Source: Federal Emergency Management Agency — OpenFEMA Disaster Declarations Summaries V2 (county designations). Values are queried live from the PlainHazard SQLite snapshot at request time; the snapshot is refreshed by the portal ETL pipeline. Federal Emergency Management Agency — OpenFEMA Disaster Declarations Summaries V2 (county designations). Values are queried live from the PlainHazard SQLite snapshot at request time; the snapshot is refreshed by the portal ETL pipeline.

Findings

Top entity in the ranking

The top-ranked record in this dataset is Los Angeles, with a value of 25 on the Total declarations column. The full top-10 set is rendered in the table above. Every value derives from the underlying counties table; no number is hardcoded into this page. When the Federal Emergency Management Agency publishes a revision and our ETL pipeline reingests, the ranking and the prose around it update on the next page load.

Distribution shape

The gap between the top-ranked record (25) and the 10th-ranked record (15) characterizes how concentrated the top of the distribution is. Where the top value is many multiples of the median value of the visible set, the population is highly concentrated — a small number of entities accumulate the bulk of the measured quantity. Where the top and bottom of the visible set are close together, the distribution is relatively flat across the top end. The full distribution beyond this top-10 cut is summarized in the aggregate context section below and explored in the linked entity profiles.

Aggregate context

Across the full counties population, the aggregate query returns the following summary statistics. These anchors situate the top-10 ranking against the underlying population: how many records exist in total, what the sum of the ranking column is across all qualifying rows, and what the mean per-record value looks like. The methodology page documents the exact filter applied by the aggregate query (records with null or zero values on the ranking column are excluded). The aggregate row is computed by the same database engine that renders the ranking above, against the same snapshot.

Source provenance

The records in this ranking originate from Federal Emergency Management Agency, specifically the OpenFEMA Disaster Declarations Summaries V2 (county designations). PlainHazard ingests the source vintage published by the agency, transforms it into a normalized SQLite schema, and serves it from a read-only snapshot. Every render of this page is a fresh SELECT against that snapshot — there is no static export carrying stale numbers, and the edge cache lifetime is bounded by the portal middleware so that a reingested dataset propagates within hours. The methodology page documents the source URL, the vintage date, and the transformation steps applied during ETL.

Why this ranking matters

Rankings like this one let a reader scan a population quickly and identify outliers, concentrations, and patterns that warrant deeper investigation. The detail pages linked from each entity in the table above give the full per-entity context: time-series history where available, related metrics from adjacent tables, and links onward to the underlying source records. The methodology page explains how an entity earns inclusion in the dataset and how the ranking column is computed at the source.

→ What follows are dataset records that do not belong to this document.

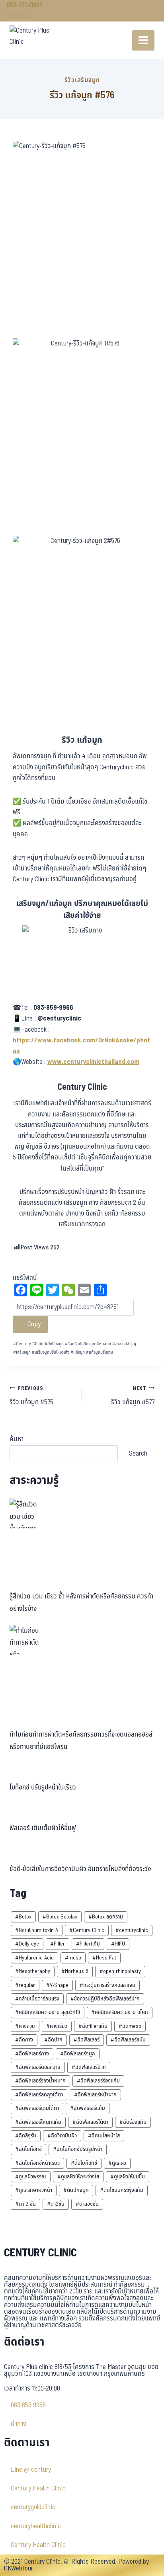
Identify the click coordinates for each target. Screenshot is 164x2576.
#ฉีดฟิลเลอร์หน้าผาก (95, 2094)
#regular (25, 1985)
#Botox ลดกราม (105, 1916)
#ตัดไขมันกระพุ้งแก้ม (121, 2190)
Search (138, 1453)
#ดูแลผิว (117, 2163)
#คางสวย (25, 2026)
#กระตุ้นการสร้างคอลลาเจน (107, 1985)
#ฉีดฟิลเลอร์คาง (32, 2053)
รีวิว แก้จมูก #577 (132, 1395)
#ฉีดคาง (24, 2039)
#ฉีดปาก (53, 2039)
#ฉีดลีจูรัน (25, 2135)
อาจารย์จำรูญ (124, 1344)
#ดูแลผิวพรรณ (30, 2176)
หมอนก (103, 1344)
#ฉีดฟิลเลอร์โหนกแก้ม (38, 2122)
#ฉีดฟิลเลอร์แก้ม (87, 2108)
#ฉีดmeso (130, 2026)
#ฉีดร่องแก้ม (132, 2122)
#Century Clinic (86, 1930)
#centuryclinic (131, 1930)
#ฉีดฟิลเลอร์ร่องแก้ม (98, 2080)
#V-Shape (57, 1985)
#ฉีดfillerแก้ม (92, 2026)
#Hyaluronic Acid (34, 1957)
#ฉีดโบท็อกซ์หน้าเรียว (37, 2163)
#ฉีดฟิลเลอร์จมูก (77, 2053)
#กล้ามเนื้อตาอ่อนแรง (37, 1998)
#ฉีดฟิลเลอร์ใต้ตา (90, 2122)
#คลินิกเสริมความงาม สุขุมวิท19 (47, 2012)
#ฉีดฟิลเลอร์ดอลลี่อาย (38, 2067)
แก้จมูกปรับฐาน (99, 1352)
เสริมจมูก (22, 1352)
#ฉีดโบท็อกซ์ (28, 2149)
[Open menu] (143, 40)
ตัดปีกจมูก (54, 1344)
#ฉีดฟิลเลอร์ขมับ (128, 2039)
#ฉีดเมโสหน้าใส (104, 2135)
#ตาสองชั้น (87, 2204)
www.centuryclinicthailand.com (93, 1062)
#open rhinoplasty (120, 1971)
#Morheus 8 (74, 1971)
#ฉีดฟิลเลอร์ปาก (89, 2067)
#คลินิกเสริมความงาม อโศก (119, 2012)
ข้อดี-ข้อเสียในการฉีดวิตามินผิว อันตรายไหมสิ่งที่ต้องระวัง (80, 1869)
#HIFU (118, 1944)
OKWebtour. (19, 2568)
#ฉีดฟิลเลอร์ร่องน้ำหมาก (40, 2080)
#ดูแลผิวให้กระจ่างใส (78, 2176)
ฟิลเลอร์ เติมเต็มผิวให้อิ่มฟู (43, 1828)
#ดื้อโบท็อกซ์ (84, 2163)
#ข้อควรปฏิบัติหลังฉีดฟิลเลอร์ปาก (105, 1998)
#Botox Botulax (60, 1916)
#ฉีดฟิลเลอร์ (87, 2039)
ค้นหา (16, 1439)
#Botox (23, 1916)
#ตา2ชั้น (55, 2204)
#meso (73, 1957)
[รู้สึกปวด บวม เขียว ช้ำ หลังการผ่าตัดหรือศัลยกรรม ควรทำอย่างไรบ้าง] (24, 1513)
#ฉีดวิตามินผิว (62, 2135)
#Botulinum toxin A (36, 1930)
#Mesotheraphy (32, 1971)
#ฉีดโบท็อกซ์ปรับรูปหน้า (77, 2149)
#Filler (57, 1944)
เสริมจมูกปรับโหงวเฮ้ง (50, 1352)
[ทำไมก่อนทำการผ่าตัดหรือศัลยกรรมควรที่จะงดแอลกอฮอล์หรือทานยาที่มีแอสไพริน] (24, 1640)
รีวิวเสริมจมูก (82, 80)
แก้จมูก (77, 1352)
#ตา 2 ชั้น (25, 2204)
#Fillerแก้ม (88, 1944)
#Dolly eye (27, 1944)
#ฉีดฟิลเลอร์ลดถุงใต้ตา (39, 2094)
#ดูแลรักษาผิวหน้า (33, 2190)
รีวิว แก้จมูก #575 (31, 1395)
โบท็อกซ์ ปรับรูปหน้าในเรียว (43, 1787)
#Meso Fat (104, 1957)
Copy (33, 1324)
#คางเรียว (56, 2026)
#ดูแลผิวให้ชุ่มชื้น (127, 2176)
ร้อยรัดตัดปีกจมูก (80, 1344)
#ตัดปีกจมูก (76, 2190)
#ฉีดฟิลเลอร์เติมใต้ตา (37, 2108)
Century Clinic (28, 1344)
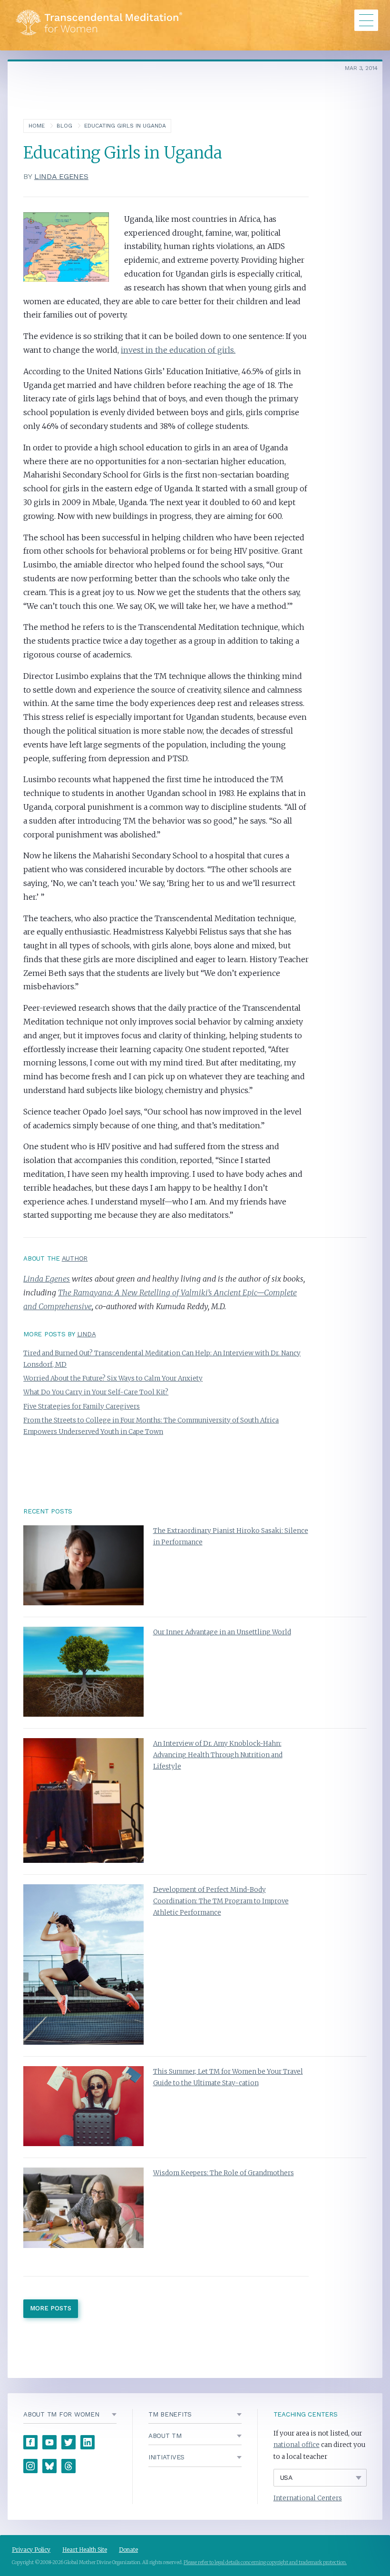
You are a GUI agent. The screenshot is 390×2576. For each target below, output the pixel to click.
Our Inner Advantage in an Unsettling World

What this analysis cannot tell us

County-level disaster counts in OpenFEMA reflect the designated areas listed in each declaration. A single statewide declaration may flag all counties in a state, inflating per-county counts in states where governors frequently request statewide assistance, while counties in states that limit declarations to specifically-affected areas show lower counts even at comparable hazard exposure. Independent cities, parishes, and Census-designated areas vary in how they map to county-level FIPS codes; the OpenFEMA dataset uses FEMA's own area designations, which may not exactly match Census county boundaries. Counties spanning multiple FEMA regions or with significant tribal lands within their boundaries may show counts that differ from a strict per-FIPS aggregation.